A worm bed is a good option if you have the space and want to try to compost more of your garden and kitchen waste. If you've found that traditional worm bins are just too small for your needs, or you dislike how fussy they can be, worm beds might be a better option. Finally, you can have a LOT of worms doing your composting for you; instead of a few hundred, you can literally have thousands of them as they reproduce and keep breaking down your kitchen scraps.
Which leads us to the second reason to start a worm bed: breeding and selling composting worms. As vermicomposting has become more popular, there is more demand for worms. It's easier to set up a worm bed or two outdoors for this purpose, especially if your indoor space is limited.
How to Build a Worm Bed
While you can just build a regular raised bed out of wood for your worm bed, there are a couple of things to keep in mind.
The first is that no matter how you build your bed, it should be in a spot that's shaded for most of the day. The sun will dry out your bedding and make it too warm, especially in the heat of summer. If you don't have a shady spot, consider installing a frame to drape shade cloth over, or make a small shade screen from lattice.
Your worm bed will work even better if you dig it into the ground, rather than making a raised bed.
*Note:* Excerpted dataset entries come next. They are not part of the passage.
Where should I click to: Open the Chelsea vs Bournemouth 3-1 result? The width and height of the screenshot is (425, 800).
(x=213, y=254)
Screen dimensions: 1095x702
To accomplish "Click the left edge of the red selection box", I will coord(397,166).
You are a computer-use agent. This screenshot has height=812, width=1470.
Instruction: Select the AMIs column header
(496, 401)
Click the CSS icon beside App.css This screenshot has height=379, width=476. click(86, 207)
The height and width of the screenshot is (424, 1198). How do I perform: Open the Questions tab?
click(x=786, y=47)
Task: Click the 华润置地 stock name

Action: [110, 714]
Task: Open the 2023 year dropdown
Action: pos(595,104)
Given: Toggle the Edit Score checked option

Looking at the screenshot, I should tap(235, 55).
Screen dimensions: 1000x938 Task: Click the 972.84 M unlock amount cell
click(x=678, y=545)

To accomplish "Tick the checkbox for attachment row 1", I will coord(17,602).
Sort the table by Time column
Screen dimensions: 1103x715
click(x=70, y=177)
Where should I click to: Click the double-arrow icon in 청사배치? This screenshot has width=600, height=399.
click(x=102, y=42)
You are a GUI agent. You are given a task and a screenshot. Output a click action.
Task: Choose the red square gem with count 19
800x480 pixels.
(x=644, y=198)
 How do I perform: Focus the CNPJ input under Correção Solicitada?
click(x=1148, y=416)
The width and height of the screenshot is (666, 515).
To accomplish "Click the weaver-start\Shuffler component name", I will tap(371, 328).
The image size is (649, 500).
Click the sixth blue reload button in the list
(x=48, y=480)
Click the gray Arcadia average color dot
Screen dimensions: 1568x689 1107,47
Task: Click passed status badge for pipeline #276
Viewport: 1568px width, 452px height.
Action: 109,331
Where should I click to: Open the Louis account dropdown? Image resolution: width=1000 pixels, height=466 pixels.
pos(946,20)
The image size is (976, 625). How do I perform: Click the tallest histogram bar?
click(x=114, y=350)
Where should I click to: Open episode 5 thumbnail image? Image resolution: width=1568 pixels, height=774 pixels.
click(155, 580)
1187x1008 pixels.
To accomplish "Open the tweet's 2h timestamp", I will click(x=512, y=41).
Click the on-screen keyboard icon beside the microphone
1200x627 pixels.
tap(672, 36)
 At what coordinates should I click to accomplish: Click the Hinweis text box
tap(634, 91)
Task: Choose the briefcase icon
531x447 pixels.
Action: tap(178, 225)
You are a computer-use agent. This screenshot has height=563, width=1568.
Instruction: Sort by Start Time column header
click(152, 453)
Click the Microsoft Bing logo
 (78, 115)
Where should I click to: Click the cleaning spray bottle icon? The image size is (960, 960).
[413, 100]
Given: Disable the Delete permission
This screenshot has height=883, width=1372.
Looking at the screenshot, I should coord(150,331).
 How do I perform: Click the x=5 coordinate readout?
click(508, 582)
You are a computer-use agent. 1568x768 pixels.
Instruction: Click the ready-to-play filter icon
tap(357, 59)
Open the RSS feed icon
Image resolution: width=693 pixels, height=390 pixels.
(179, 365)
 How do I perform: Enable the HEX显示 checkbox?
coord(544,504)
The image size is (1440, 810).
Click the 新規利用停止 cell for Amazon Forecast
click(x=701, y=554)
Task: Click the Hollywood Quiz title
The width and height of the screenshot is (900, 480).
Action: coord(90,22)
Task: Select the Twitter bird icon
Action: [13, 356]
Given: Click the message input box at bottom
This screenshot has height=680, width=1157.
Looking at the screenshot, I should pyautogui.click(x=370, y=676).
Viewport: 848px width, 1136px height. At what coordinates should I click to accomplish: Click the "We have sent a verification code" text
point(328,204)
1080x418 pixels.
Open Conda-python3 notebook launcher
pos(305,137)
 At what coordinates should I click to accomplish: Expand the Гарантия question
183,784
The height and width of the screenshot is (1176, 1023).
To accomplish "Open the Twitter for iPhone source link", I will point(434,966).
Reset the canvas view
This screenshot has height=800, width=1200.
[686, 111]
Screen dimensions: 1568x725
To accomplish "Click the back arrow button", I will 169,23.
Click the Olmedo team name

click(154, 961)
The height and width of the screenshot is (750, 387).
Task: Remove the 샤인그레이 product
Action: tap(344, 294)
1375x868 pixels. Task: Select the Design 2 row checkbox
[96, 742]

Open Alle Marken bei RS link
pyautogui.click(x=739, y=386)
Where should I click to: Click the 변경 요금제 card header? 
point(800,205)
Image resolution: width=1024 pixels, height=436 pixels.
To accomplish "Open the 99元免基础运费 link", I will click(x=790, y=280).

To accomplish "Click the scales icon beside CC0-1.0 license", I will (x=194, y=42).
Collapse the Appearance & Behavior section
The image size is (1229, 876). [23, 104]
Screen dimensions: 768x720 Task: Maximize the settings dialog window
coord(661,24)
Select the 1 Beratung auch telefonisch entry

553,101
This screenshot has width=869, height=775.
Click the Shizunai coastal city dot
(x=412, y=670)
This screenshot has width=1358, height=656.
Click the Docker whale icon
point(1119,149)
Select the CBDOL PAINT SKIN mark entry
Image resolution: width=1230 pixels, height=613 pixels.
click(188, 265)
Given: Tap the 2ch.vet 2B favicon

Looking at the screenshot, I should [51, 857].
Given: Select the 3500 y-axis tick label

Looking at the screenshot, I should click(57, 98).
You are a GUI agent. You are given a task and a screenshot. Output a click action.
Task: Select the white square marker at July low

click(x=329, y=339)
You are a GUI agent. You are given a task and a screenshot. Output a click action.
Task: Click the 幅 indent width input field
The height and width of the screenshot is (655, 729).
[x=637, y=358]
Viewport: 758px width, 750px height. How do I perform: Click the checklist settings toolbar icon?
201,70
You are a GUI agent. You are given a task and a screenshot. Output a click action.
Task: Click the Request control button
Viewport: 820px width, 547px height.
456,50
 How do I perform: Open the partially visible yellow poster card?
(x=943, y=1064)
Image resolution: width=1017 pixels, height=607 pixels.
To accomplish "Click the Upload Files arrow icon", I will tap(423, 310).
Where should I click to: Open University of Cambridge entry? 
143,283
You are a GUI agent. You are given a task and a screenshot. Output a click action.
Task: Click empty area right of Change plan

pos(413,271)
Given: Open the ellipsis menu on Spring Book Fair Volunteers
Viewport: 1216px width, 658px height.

Simply dig a pit, line the sides with boards, bricks, or cinder blocks (to keep roots from surrounding plants out of your worm bed) and line the bottom with a layer of corrugated cardboard. If you're raising red wigglers, they won't bother digging down into the soil -- they prefer to be in decaying organic matter, such as the stuff you'll be filling your bed with. If you're raising earthworms, then the worms will move back and forth between the soil and your bed. If you want to keep the worms in your bed, consider lining the interior of your worm bed pit with landscape cloth.
The worm bed can be any size you'd like, depending on why you're building it and how much space you have available.
Getting Worms, and Caring for Your Worm Bed
You can order red wigglers from many sources online, simply search for "red wigglers" or "composting worms." It's best to order your worms in spring, after the too-cold temperatures of winter and the too-hot temps of summer, either of which can kill your worms in transit.
To maintain your worm bed, simply set it up the same way you would a regular worm bin, just on a larger scale.
Shred a bunch of newspaper to use as bedding, moisten it, and layer it into the worm bed. Add your worms, then start adding your food scraps. Keep it moist, but not too wet, and add food regularly. In time, your worms will start reproducing, and you'll have an army of worms working on your behalf.